_Work instruction_
Could you give back the listing below exactly, every line included?

- Opening Delimiter -

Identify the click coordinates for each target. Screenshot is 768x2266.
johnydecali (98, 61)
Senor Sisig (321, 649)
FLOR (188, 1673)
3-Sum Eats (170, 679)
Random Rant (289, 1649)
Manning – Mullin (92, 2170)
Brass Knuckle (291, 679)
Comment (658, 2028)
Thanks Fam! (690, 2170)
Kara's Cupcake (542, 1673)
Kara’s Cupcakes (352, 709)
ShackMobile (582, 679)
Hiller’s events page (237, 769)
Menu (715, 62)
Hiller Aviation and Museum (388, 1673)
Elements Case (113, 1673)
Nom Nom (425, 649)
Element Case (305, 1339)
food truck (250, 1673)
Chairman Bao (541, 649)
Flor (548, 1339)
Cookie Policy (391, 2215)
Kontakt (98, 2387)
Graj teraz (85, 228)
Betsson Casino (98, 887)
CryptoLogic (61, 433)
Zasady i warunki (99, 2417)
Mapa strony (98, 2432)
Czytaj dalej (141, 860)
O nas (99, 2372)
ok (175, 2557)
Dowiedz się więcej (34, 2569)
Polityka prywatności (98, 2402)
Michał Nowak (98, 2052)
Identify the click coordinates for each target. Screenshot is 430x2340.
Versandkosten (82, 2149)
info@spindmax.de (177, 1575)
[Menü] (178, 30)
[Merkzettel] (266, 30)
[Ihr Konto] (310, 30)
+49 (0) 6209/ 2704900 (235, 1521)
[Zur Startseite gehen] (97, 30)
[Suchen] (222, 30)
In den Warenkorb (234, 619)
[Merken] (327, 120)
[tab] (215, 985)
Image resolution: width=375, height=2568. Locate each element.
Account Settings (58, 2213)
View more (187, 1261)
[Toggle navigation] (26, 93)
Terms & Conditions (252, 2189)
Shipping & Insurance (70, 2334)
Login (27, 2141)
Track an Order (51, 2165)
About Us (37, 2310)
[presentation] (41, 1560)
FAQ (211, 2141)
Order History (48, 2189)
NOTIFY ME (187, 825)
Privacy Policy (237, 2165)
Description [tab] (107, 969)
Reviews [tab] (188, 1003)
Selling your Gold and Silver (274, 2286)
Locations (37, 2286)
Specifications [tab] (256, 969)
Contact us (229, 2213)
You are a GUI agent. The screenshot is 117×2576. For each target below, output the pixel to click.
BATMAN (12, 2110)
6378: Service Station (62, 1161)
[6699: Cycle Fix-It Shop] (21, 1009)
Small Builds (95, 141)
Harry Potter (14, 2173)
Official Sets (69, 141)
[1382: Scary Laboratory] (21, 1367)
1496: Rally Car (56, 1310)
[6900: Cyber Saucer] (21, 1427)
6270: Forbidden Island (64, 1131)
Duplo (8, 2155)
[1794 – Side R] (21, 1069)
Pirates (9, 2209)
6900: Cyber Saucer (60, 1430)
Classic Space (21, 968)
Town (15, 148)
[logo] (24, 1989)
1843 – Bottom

- Closing Delimiter -

_Output of the task_
Identify the click coordinates for each target. Screenshot is 768x2266.
johnydecali (98, 61)
Senor Sisig (321, 649)
FLOR (188, 1673)
3-Sum Eats (170, 679)
Random Rant (289, 1649)
Manning – Mullin (92, 2170)
Brass Knuckle (291, 679)
Comment (658, 2028)
Thanks Fam! (690, 2170)
Kara's Cupcake (542, 1673)
Kara’s Cupcakes (352, 709)
ShackMobile (582, 679)
Hiller’s events page (237, 769)
Menu (715, 62)
Hiller Aviation and Museum (388, 1673)
Elements Case (113, 1673)
Nom Nom (425, 649)
Element Case (305, 1339)
food truck (250, 1673)
Chairman Bao (541, 649)
Flor (548, 1339)
Cookie Policy (391, 2215)
Kontakt (98, 2387)
Graj teraz (85, 228)
Betsson Casino (98, 887)
CryptoLogic (61, 433)
Zasady i warunki (99, 2417)
Mapa strony (98, 2432)
Czytaj dalej (141, 860)
O nas (99, 2372)
ok (175, 2557)
Dowiedz się więcej (34, 2569)
Polityka prywatności (98, 2402)
Michał Nowak (98, 2052)
Identify the click coordinates for each target. Screenshot is 430x2340.
Versandkosten (82, 2149)
info@spindmax.de (177, 1575)
[Menü] (178, 30)
[Merkzettel] (266, 30)
[Ihr Konto] (310, 30)
+49 (0) 6209/ 2704900 (235, 1521)
[Zur Startseite gehen] (97, 30)
[Suchen] (222, 30)
In den Warenkorb (234, 619)
[Merken] (327, 120)
[tab] (215, 985)
Image resolution: width=375, height=2568. Locate each element.
Account Settings (58, 2213)
View more (187, 1261)
[Toggle navigation] (26, 93)
Terms & Conditions (252, 2189)
Shipping & Insurance (70, 2334)
Login (27, 2141)
Track an Order (51, 2165)
About Us (37, 2310)
[presentation] (41, 1560)
FAQ (211, 2141)
Order History (48, 2189)
NOTIFY ME (187, 825)
Privacy Policy (237, 2165)
Description [tab] (107, 969)
Reviews [tab] (188, 1003)
Selling your Gold and Silver (274, 2286)
Locations (37, 2286)
Specifications [tab] (256, 969)
Contact us (229, 2213)
You are a GUI agent. The screenshot is 117×2576. For each target below, output the pixel to click.
BATMAN (12, 2110)
6378: Service Station (62, 1161)
[6699: Cycle Fix-It Shop] (21, 1009)
Small Builds (95, 141)
Harry Potter (14, 2173)
Official Sets (69, 141)
[1382: Scary Laboratory] (21, 1367)
1496: Rally Car (56, 1310)
[6900: Cyber Saucer] (21, 1427)
6270: Forbidden Island (64, 1131)
Duplo (8, 2155)
[1794 – Side R] (21, 1069)
Pirates (9, 2209)
6900: Cyber Saucer (60, 1430)
Classic Space (21, 968)
Town (15, 148)
[logo] (24, 1989)
1843 – Bottom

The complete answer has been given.